2. **`cargo test -p rlx-cuda --release`** — runs the basic tests. Each
test checks `is_available()` first; on Mac that returns false (the
libcuda load fails inside cudarc and we catch the panic), so
tests no-op cleanly.
3. **`./rlx-cuda/check-compile.sh`** — builds the crate inside an
`nvidia/cuda:12.6.0-devel-ubuntu22.04` Docker image. Validates that
our CUDA C++ sources compile against a real NVRTC + that cudarc
links against the real libcuda.

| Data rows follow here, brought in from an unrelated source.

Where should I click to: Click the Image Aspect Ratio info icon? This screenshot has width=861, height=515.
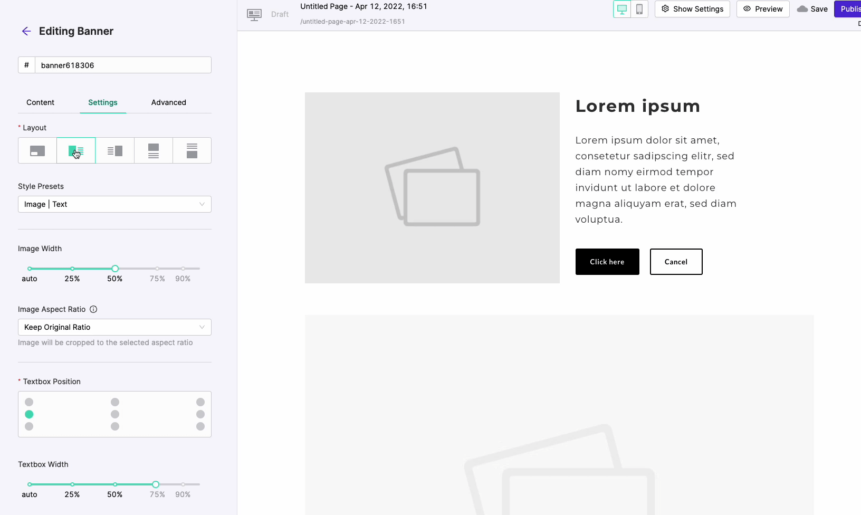click(93, 309)
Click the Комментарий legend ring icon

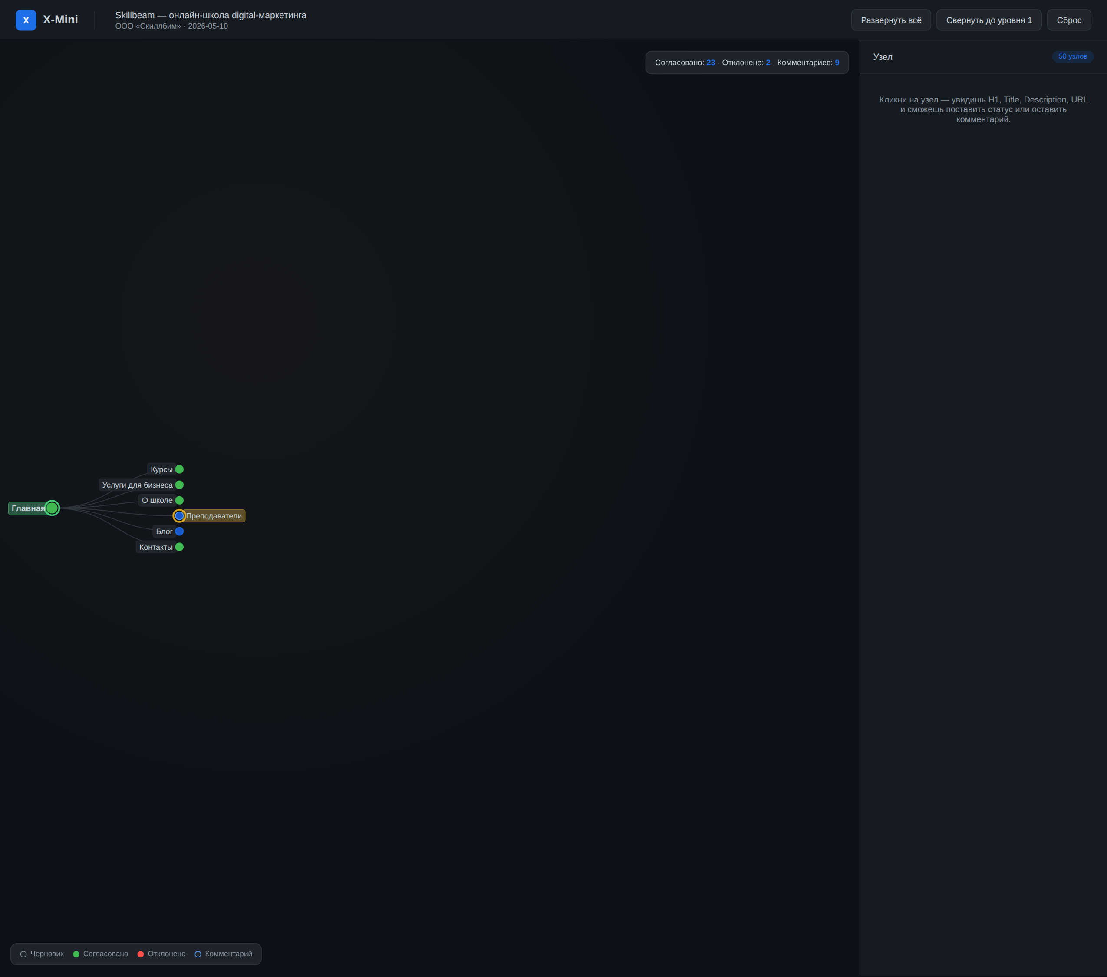198,954
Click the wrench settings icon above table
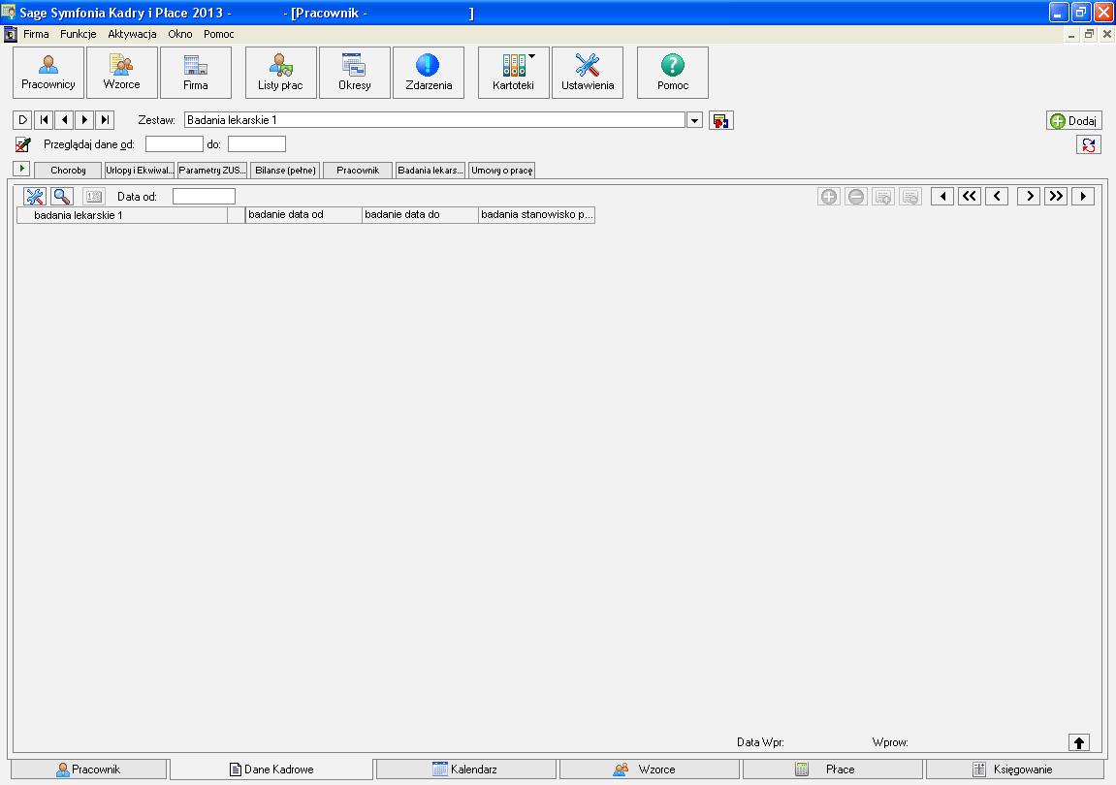The width and height of the screenshot is (1116, 785). (x=35, y=196)
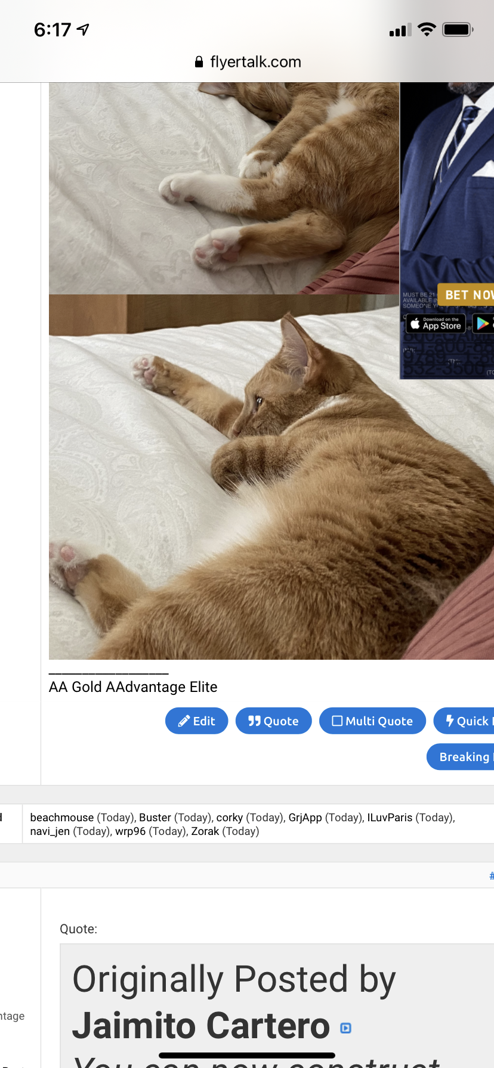This screenshot has width=494, height=1068.
Task: Click the lock icon beside flyertalk.com
Action: click(x=199, y=62)
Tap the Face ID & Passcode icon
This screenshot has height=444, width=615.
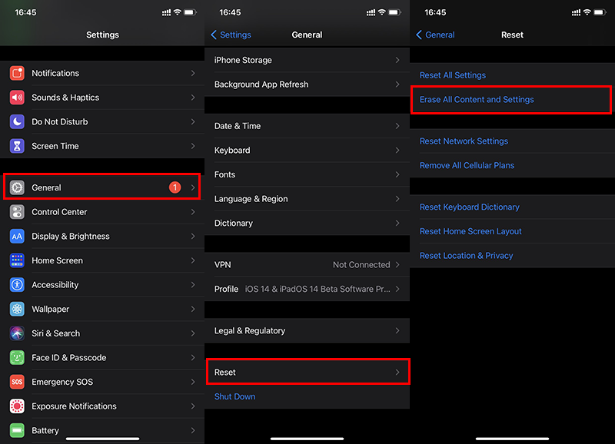pos(17,357)
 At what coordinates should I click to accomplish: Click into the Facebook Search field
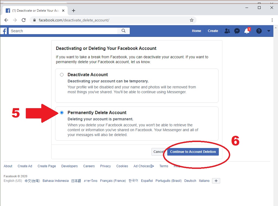pyautogui.click(x=64, y=31)
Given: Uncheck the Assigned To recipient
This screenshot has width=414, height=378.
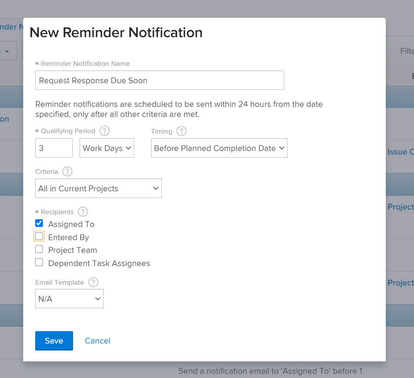Looking at the screenshot, I should coord(39,223).
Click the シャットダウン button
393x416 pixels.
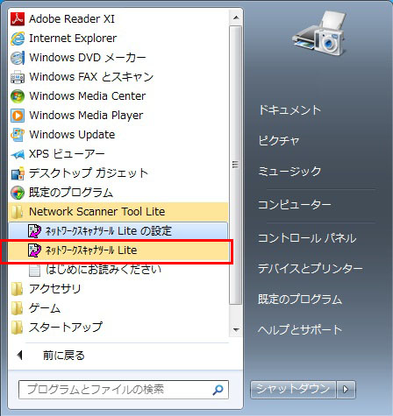pyautogui.click(x=293, y=389)
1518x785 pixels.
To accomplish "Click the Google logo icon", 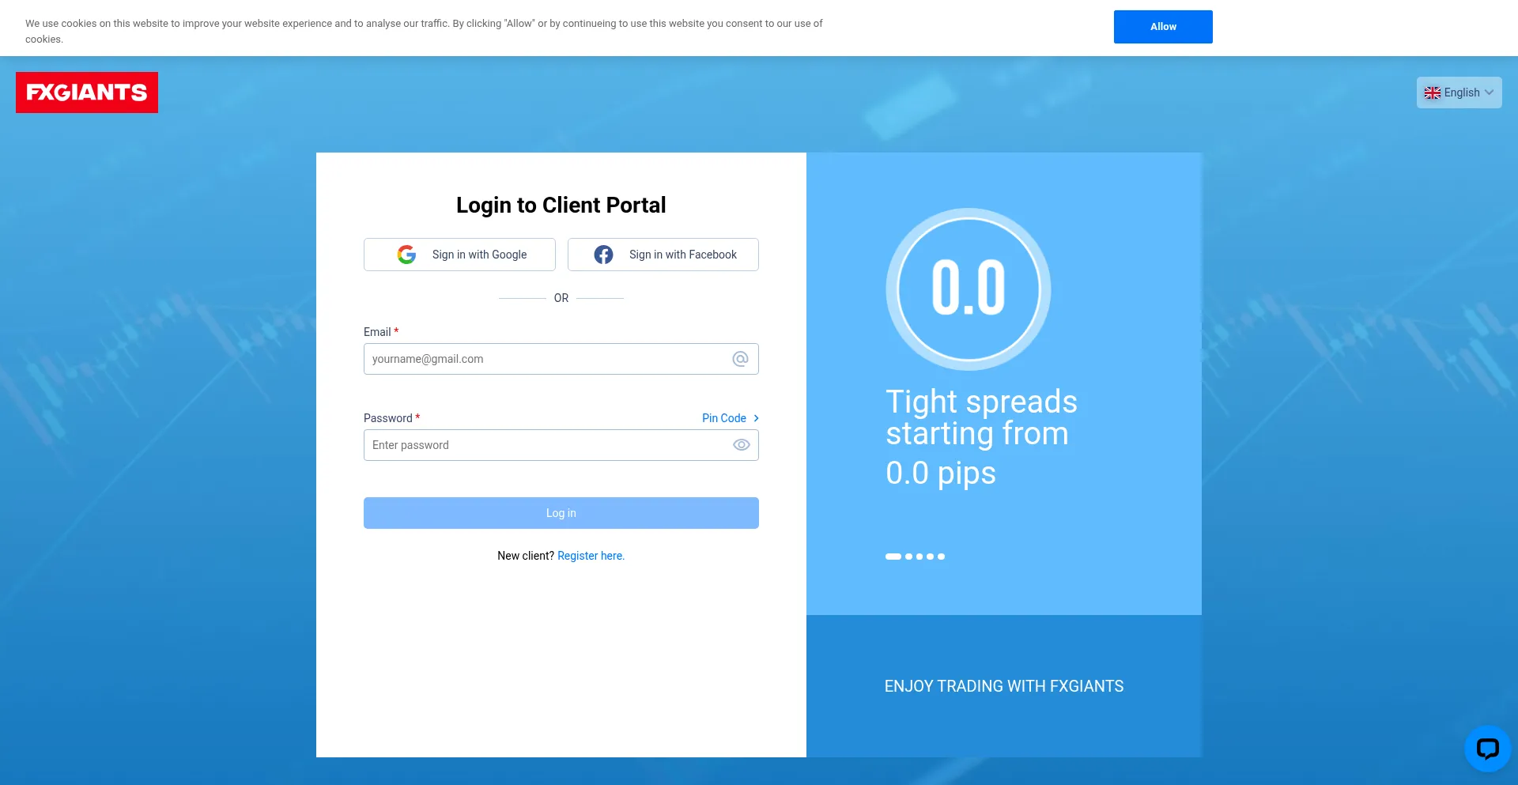I will pyautogui.click(x=406, y=255).
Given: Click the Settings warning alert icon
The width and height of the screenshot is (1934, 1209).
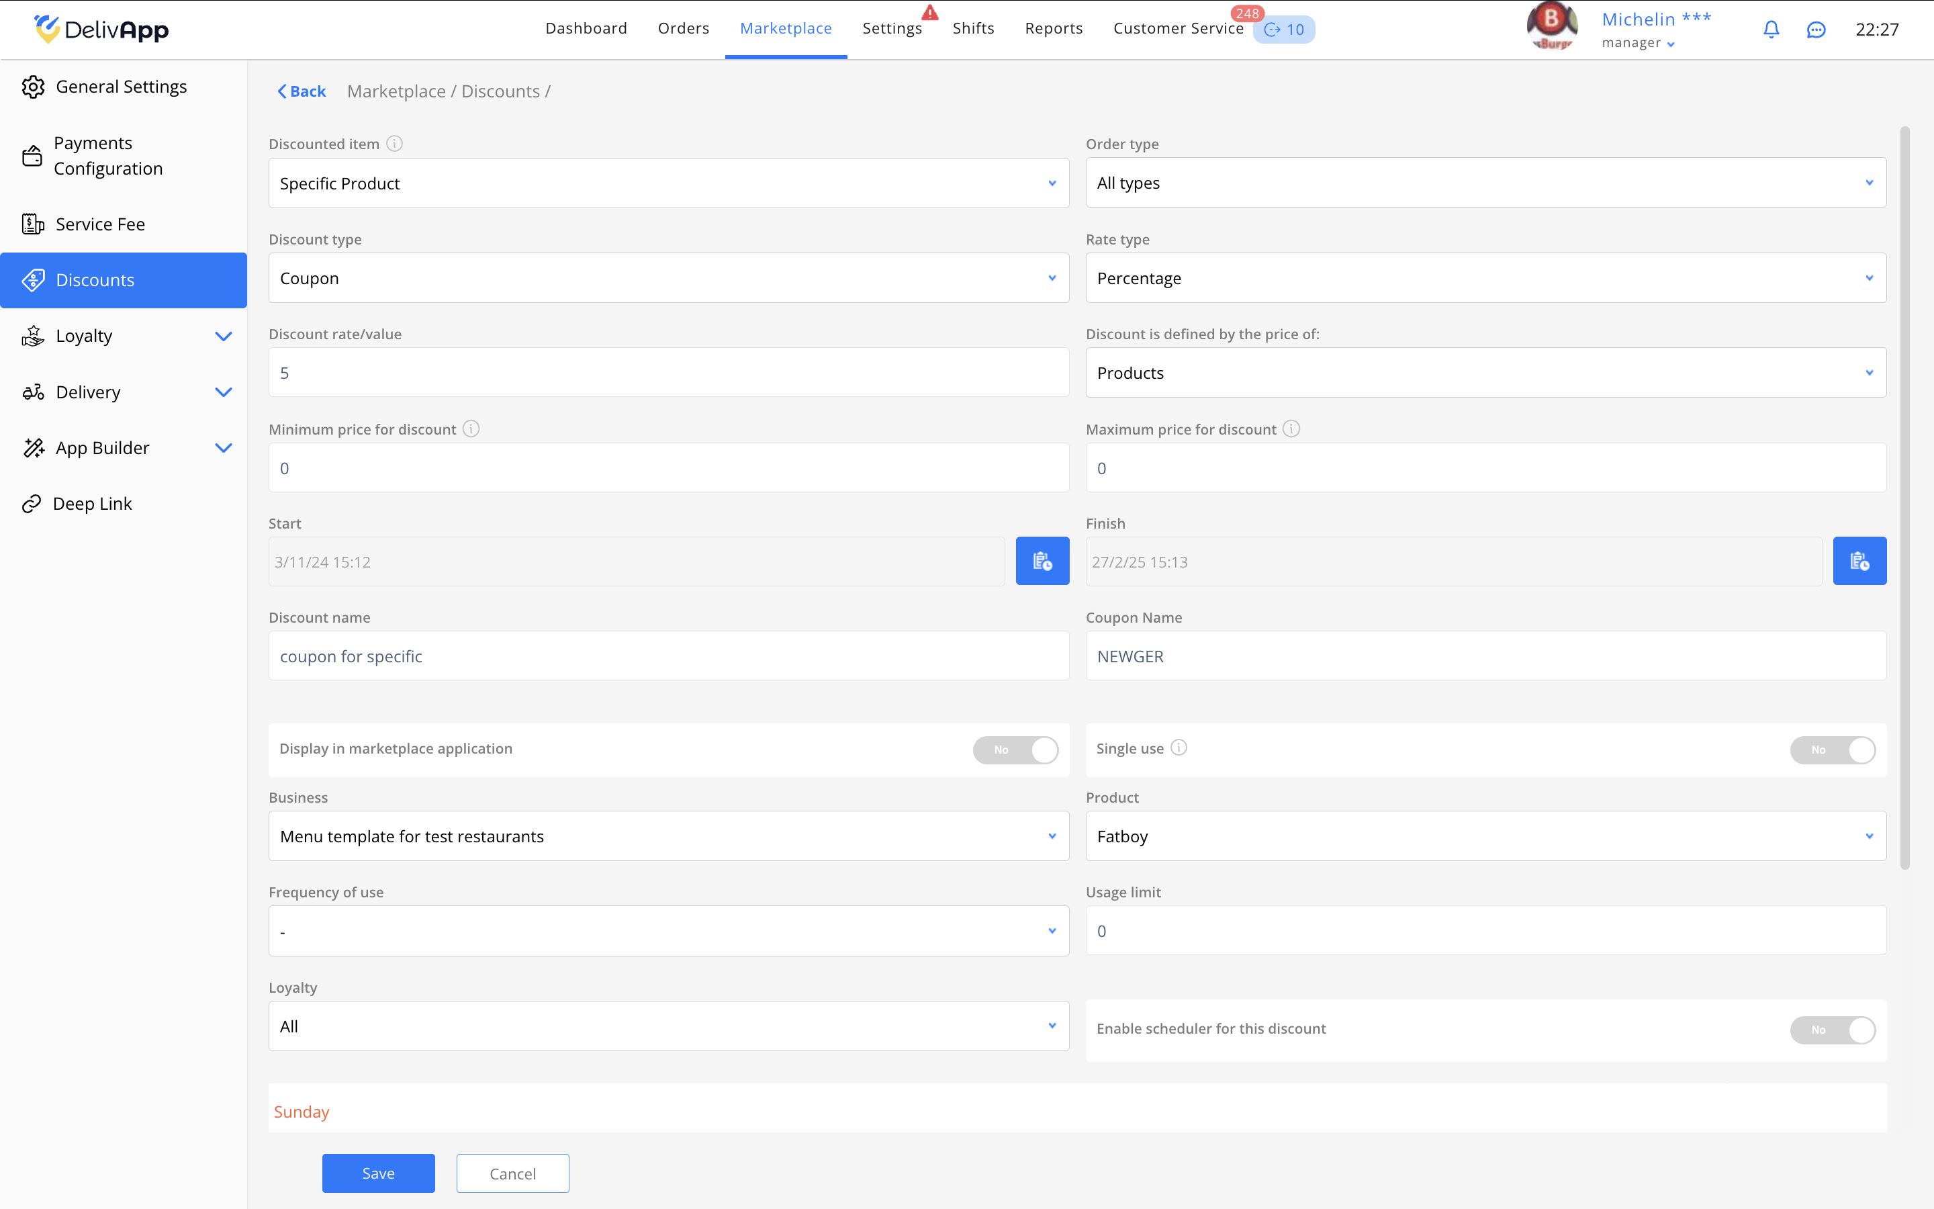Looking at the screenshot, I should coord(929,13).

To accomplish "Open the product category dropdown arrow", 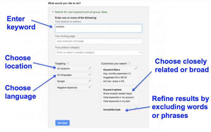I will [x=140, y=52].
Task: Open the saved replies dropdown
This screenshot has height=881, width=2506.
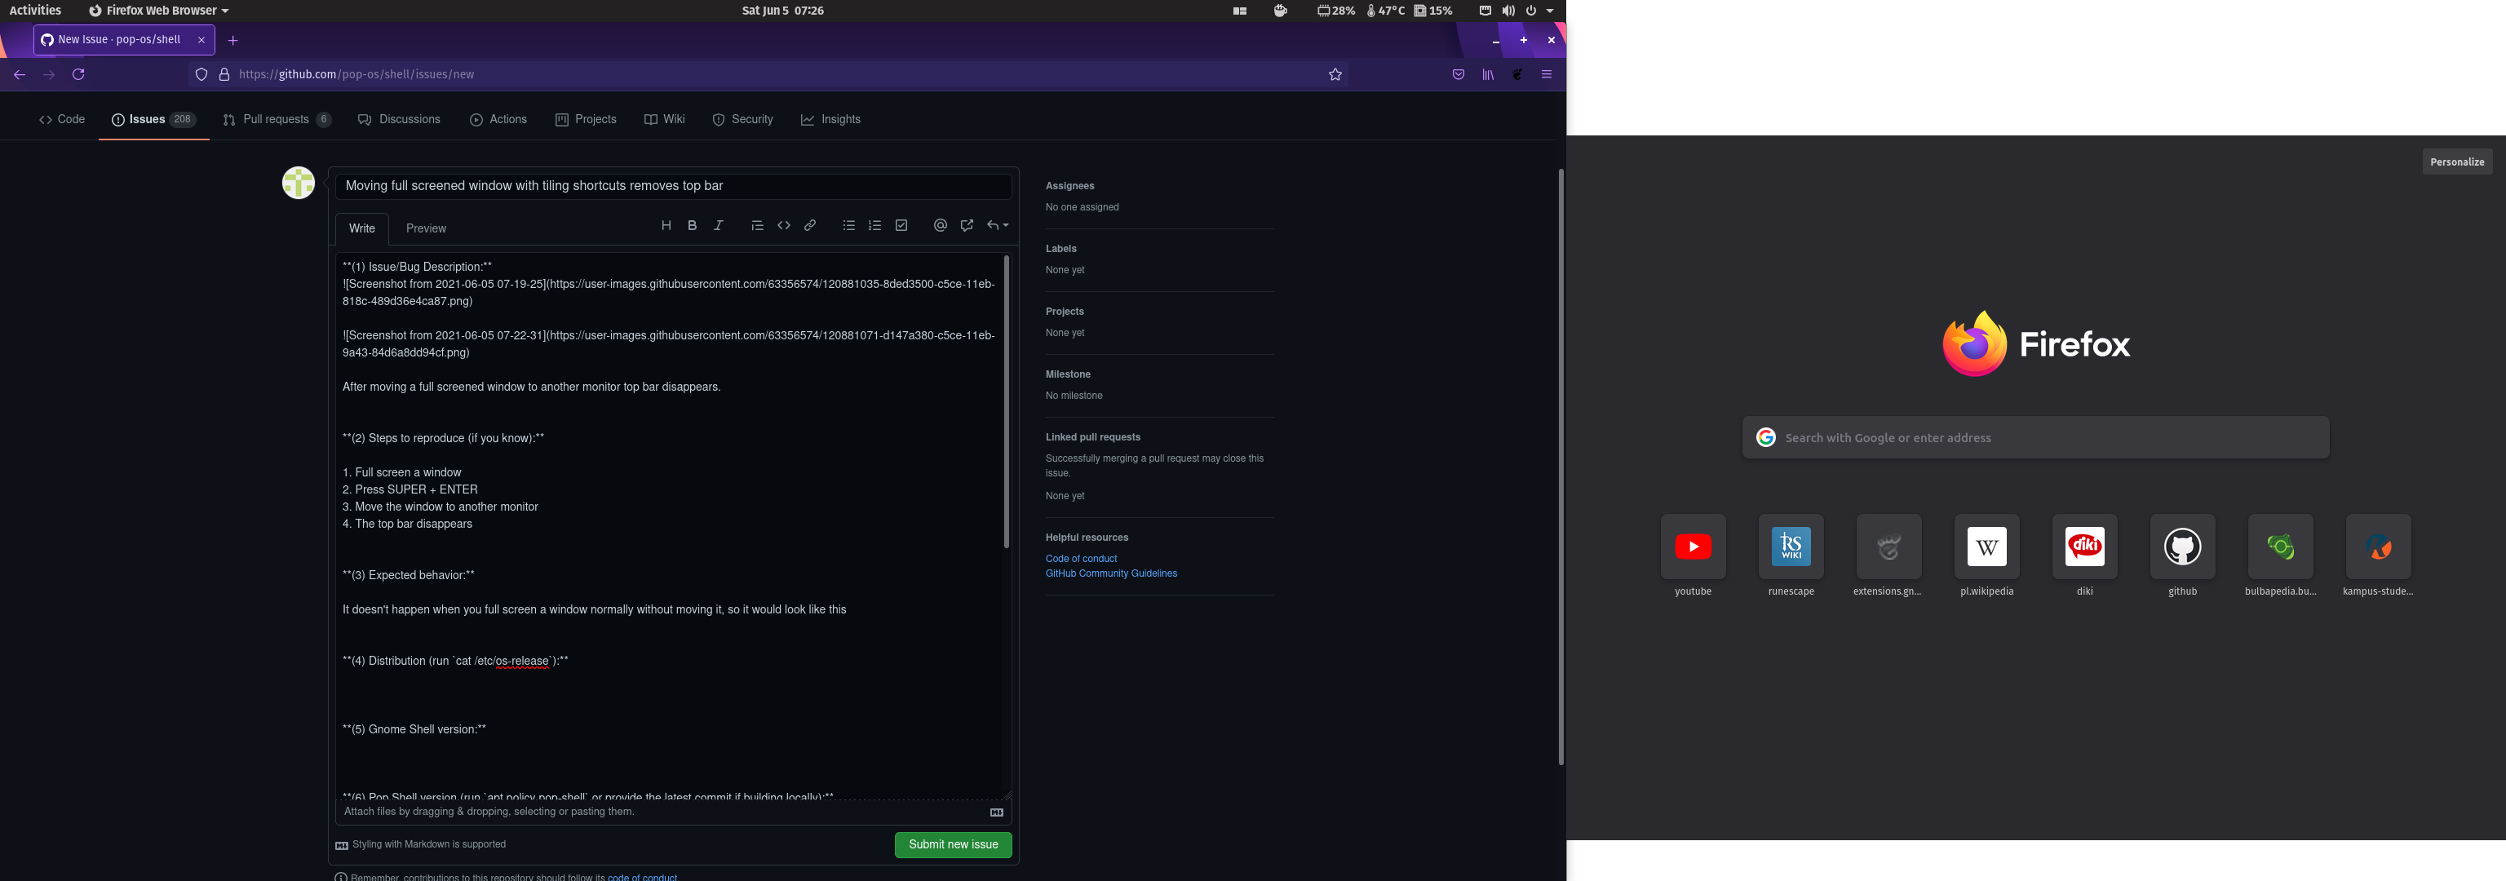Action: point(998,226)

Apple Silicon runs the amd64 image
under qemu emulation; takes a few minutes on first build, much
faster on cache hits.
There's no path to actually *run* CUDA kernels on Mac — Apple Silicon
has no NVIDIA GPU, and Docker Desktop's VM has no GPU passthrough even
when running on a hypothetical Intel Mac with NVIDIA hardware. For
benchmarks: use a cloud GPU (vast.ai, Lambda Labs, RunPod) or a
self-hosted Linux box.
## What's here
- `device.rs` — `CudaContext` singleton with panic-catching init so a
missing libcuda returns `None` instead of crashing.
- `arena.rs` — single device buffer + per-node offsets, mirroring the
rlx-wgpu f32-uniform arena. Reshape and Cast alias the input slot.
Process-wide f32 buffer pool (cap 16) for reuse across executables.
- `host_staging.rs` — pageable or pinned host slots for input upload
and output download on the run hot path.
- `kernels/*.cu` — CUDA C++ sources (binary, unary, copy, matmul,
attention, conv, etc.). Compiled via NVRTC at first dispatch and
cached behind `OnceLock`s.
- `kernels/mod.rs` — NVRTC compile + module/function loader.
- `backend.rs` — `CudaExecutable`. Full IR coverage via the dispatch
tier ladder below.
- **FFT** — `fft_dispatch.rs` runs the shared `rlx-gpu-kernels` FFT plan
on pow-2 f32; `fft_host.rs` handles partial sync for other shapes/dtypes.
Multi-stage row copies use a dtod copy kernel (no D2H/H2D staging).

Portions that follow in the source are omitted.